We have reviewed the IJ's decision as modified and supplemented by the BIA. See Yan Chen v. Gonzales, 417 F.3d 268, 271 (2d Cir. 2005); Xue Hong Yang v. U.S. Dep't of Just., 426 F.3d 520, 522 (2d Cir. 2005). We review factual findings for substantial evidence and questions of law and application of law to undisputed fact de novo. See Yanqin Weng v. Holder, 562 F.3d 510, 513 (2d Cir. 2009).
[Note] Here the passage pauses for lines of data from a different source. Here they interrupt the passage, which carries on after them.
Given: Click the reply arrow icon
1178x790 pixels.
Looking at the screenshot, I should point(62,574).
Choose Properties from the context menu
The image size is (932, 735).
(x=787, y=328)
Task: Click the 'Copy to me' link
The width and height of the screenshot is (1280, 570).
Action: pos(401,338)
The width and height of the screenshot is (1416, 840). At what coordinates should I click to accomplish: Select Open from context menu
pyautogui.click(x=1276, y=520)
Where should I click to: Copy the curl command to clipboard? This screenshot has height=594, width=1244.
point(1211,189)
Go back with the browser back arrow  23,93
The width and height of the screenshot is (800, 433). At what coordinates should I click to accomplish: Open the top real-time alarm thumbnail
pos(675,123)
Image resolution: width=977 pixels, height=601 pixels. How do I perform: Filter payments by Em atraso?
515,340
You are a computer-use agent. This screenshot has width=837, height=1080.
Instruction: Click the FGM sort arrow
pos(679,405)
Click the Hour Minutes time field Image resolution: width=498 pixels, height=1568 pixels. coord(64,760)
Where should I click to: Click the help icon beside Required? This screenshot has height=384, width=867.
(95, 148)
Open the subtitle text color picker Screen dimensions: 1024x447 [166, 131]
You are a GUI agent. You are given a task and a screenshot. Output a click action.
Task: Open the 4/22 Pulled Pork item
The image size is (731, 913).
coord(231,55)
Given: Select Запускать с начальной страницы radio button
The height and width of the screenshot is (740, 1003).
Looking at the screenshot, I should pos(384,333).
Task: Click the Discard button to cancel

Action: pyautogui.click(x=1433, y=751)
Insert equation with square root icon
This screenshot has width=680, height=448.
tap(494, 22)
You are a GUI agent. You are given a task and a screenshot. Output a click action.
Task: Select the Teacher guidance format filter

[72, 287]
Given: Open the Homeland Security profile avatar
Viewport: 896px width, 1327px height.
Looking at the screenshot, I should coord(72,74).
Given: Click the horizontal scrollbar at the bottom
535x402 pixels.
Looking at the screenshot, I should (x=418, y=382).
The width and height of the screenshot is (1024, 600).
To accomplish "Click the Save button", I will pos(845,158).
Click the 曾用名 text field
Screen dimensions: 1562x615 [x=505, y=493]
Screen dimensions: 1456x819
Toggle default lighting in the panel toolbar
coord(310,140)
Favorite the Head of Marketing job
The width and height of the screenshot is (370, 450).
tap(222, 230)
An asylum applicant has the burden to establish either past persecution or an "objectively reasonable" fear of future persecution. Ramsameachire v. Ashcroft, 357 F.3d 169, 178 (2d Cir. 2004); see also 8 U.S.C. § 1158(b)(1)(B)(i);
8 C.F.R. § 1208.13(b). "The testimony of the applicant may be sufficient to sustain the applicant's burden without corroboration, but only if the applicant satisfies the trier of fact that the applicant's testimony is credible, is persuasive, and refers to specific facts sufficient to demonstrate that the applicant is a refugee." 8 U.S.C. § 1158(b)(1)(B)(ii). "[T]he trier of fact may weigh the credible testimony along with other evidence of record. Where the trier of fact determines that the applicant should provide evidence that corroborates otherwise credible testimony, such evidence must be provided unless the applicant does not have the evidence and cannot reasonably obtain the evidence." Id. "No court shall reverse a determination made by a trier of fact with respect to the availability of corroborating evidence . . . unless the court finds . . . that a reasonable trier of fact is compelled to conclude that such corroborating evidence is unavailable." 8 U.S.C. § 1252(b)(4).
The agency reasonably found that Wei did not meet his burden of proof because he failed to provide persuasive testimony and to corroborate his claim with documentary evidence of his detention for attending an underground Christian church or of his proselytizing over social media in the United States. See Yan Juan Chen v. Holder, 658 F.3d 246, 253-54 (2d Cir. 2011) (upholding denial for failure to meet burden based on lack of sufficiently persuasive or detailed testimony and failure to provide reasonably available corroboration).
The IJ did not err in finding Wei's testimony unpersuasive, given that it lacked detail about, among other things, his attendance at an underground church gathering and his interactions with authorities during and after his detention. Nor did the IJ err in requiring corroboration. See 8 U.S.C. § 1158(b) (1) (B) (ii) (allowing IJ to require corroboration of even credible testimony if evidence is available and reasonably obtainable); Wei Sun v. Sessions, 883 F.3d 23, 28 (2d Cir. 2018) ("[A]n applicant may be generally credible, but his testimony may not be sufficient to carry the burden of persuading the fact finder of the accuracy of his claim of crucial facts if he fails to put forth corroboration that should be readily available.") . Wei provided no documents corroborating his detention by Chinese authorities and his efforts to convert others in the United States, despite testifying that he had such evidence. Certified Admin. Record at 165-66. Similarly, the letters from his family and friends did not corroborate his testimony that he spread the gospel in the United States or on Chinese social media. Because Wei could have presented additional evidence and has not done so or established it is unavailable, the IJ did not err in concluding that he failed to meet his burden of proof. See 8 U.S.C. § 1158(b)(1)(B)(ii); Wei Sun, 883 F.3d at 31; see also 8 U.S.C. § 1252(b)(4). This conclusion is dispositive of all forms of relief. See Lecaj v. Holder, 616 F.3d 111, 119-20 (2d Cir. 2010). We have considered Wei's remaining arguments and find them to be without merit.
For the foregoing reasons, the petition for review is DENIED. All pending motions and applications are DENIED and stays VACATED.